● **Extrait du texte**
Climax, sans foi ni loi.

Climax, sans foi ni loi.

Des danseurs, une fête, des vinyles, une sangria, des filles, un enfant, un drapeau, une sangria, un couloir, un miroir, une forêt, une sangria, des rires, de la neige, des cris, une sangria, des danseurs, une fête, … Une boucle sans fin, dont le rythme s’accélère, jusqu’au Climax. Ce résumé substantif pourrait suffire.

Il s’agira ici d’aborder le dernier long métrage de Gaspar Noé, présenté à la quinzaine des réalisateurs en mai 2018, Climax. Le réalisateur, dont l’univers fait la particularité est empreint d’un esthétisme décadent, d’une force très particulière qui émeut autant qu’elle peut déranger. En abordant les thèmes de la drogue, du sexe et de la violence Climax s’inscrit dans la mouvance du cinéma de Noé, aux cotés d’Enter the Void (2010) ou de Love (2015).

Une troupe de danseurs est réunie dans une école de province pour une résidence d’une semaine. A l’issu de l’exercice, la troupe bloquée par des conditions climatiques exécrables va se retrouver contrainte de repousser son départ. S’organise ainsi une dernière soirée, dont les seules réjouissances en vue sont les histoires de cœur et la sangria… sans compter sur le fait que cette dernière contienne de la drogue.

(Entrées de données enregistrées)
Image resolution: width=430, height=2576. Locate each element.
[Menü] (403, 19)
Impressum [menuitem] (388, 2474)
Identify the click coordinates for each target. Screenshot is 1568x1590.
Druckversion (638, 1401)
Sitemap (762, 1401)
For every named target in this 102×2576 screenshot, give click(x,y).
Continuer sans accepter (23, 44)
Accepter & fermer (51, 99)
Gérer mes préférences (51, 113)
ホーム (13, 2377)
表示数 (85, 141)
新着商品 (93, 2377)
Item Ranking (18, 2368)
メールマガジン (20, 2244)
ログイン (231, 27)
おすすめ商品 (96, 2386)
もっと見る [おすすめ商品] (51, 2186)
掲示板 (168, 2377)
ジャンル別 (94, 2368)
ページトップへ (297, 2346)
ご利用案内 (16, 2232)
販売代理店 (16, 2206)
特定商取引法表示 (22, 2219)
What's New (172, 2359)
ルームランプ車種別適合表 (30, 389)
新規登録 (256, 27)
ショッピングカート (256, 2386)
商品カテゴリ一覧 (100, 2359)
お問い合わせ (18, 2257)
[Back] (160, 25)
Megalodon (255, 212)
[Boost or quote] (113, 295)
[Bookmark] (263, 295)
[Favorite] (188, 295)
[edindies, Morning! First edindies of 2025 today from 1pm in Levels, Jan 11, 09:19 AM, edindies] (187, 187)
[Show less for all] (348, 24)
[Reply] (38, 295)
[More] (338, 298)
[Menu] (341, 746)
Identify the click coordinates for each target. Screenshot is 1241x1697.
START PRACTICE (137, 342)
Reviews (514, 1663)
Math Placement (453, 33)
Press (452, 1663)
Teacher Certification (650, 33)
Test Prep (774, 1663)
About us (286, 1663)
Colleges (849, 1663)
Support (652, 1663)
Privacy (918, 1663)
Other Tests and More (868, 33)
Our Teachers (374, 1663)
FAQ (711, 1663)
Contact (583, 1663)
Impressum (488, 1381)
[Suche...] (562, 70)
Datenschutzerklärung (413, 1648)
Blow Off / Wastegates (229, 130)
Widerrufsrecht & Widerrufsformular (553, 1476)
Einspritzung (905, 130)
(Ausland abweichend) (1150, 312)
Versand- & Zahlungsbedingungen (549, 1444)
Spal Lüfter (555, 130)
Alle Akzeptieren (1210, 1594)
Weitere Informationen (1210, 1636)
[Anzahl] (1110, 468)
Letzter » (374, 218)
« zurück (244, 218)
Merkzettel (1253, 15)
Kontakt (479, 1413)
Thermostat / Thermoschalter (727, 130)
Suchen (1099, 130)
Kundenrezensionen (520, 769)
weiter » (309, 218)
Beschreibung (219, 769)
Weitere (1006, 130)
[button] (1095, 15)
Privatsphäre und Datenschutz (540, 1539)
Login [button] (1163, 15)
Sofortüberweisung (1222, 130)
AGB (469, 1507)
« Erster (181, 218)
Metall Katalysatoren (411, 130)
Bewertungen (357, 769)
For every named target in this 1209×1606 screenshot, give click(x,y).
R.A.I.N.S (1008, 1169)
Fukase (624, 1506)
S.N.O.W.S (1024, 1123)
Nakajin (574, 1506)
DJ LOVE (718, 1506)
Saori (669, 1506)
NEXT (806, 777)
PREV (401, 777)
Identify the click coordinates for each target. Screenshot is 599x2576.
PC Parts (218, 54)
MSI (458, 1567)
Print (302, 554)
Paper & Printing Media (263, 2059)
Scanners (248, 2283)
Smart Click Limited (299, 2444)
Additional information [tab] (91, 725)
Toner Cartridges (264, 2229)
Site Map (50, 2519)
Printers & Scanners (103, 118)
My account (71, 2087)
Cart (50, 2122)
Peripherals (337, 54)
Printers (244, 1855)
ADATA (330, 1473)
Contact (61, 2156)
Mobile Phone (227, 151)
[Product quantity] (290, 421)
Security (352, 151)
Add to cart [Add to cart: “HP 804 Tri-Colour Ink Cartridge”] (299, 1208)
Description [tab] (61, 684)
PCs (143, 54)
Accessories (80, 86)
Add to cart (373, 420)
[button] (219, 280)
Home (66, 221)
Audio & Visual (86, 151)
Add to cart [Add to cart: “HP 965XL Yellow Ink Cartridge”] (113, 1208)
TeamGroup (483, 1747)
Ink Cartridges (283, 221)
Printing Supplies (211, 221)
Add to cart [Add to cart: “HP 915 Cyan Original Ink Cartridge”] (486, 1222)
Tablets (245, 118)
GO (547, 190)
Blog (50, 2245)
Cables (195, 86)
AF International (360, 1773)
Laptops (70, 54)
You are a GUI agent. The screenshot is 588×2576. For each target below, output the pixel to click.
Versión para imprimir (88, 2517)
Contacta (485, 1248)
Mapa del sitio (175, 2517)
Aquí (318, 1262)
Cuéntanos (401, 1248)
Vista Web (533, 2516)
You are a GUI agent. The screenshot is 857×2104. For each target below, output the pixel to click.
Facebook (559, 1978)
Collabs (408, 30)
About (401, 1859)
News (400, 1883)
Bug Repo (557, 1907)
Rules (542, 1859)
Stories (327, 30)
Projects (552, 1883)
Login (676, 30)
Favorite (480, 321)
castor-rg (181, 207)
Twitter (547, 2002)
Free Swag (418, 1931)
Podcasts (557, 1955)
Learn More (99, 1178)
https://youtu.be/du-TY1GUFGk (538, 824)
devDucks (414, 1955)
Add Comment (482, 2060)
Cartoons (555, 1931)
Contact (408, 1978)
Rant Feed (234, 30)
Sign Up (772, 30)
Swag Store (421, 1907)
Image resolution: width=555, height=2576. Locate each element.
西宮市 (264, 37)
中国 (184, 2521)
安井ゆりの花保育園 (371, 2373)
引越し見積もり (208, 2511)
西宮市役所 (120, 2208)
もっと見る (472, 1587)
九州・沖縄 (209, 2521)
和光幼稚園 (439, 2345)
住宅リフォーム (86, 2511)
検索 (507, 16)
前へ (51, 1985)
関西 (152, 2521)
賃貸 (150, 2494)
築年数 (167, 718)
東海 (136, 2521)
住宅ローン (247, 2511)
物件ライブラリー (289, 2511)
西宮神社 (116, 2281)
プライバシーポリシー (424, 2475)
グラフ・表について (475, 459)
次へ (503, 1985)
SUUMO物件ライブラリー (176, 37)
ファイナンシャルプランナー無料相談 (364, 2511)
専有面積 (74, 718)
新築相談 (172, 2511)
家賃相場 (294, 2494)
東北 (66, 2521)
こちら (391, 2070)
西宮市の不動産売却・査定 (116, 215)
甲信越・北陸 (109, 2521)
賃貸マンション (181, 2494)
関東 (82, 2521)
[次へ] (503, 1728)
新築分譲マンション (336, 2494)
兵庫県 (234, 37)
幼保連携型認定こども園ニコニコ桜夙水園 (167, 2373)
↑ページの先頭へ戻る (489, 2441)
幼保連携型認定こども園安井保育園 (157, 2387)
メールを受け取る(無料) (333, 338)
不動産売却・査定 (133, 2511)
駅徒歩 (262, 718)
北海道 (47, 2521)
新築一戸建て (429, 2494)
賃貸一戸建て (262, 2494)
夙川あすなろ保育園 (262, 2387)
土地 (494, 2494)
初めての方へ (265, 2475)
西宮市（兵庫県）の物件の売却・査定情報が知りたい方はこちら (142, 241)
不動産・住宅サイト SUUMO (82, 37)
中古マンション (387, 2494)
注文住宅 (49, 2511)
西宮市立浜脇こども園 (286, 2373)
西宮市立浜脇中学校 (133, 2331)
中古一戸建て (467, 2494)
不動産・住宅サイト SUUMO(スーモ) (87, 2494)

● **Consignes de l'exercice**
- a) Renvoyez le passage du texte sur Climax qui va de « Des danseurs, une fête, des » jusqu'à « substantif pourrait suffire. » inclus.
- b) Répondez aux questions suivantes d'après le texte sur Climax.
(i) Où et quand le film a-t-il été présenté ?
(ii) Quels autres films de Gaspar Noé sont cités, avec leur année ?
(iii) Combien de temps dure la résidence de la troupe de danseurs ?

● **Corrigé par consigne**
- a)
Des danseurs, une fête, des vinyles, une sangria, des filles, un enfant, un drapeau, une sangria, un couloir, un miroir, une forêt, une sangria, des rires, de la neige, des cris, une sangria, des danseurs, une fête, … Une boucle sans fin, dont le rythme s’accélère, jusqu’au Climax. Ce résumé substantif pourrait suffire.

- b)
(i) À la quinzaine des réalisateurs, en mai 2018.
(ii) Enter the Void (2010) et Love (2015).
(iii) Une semaine.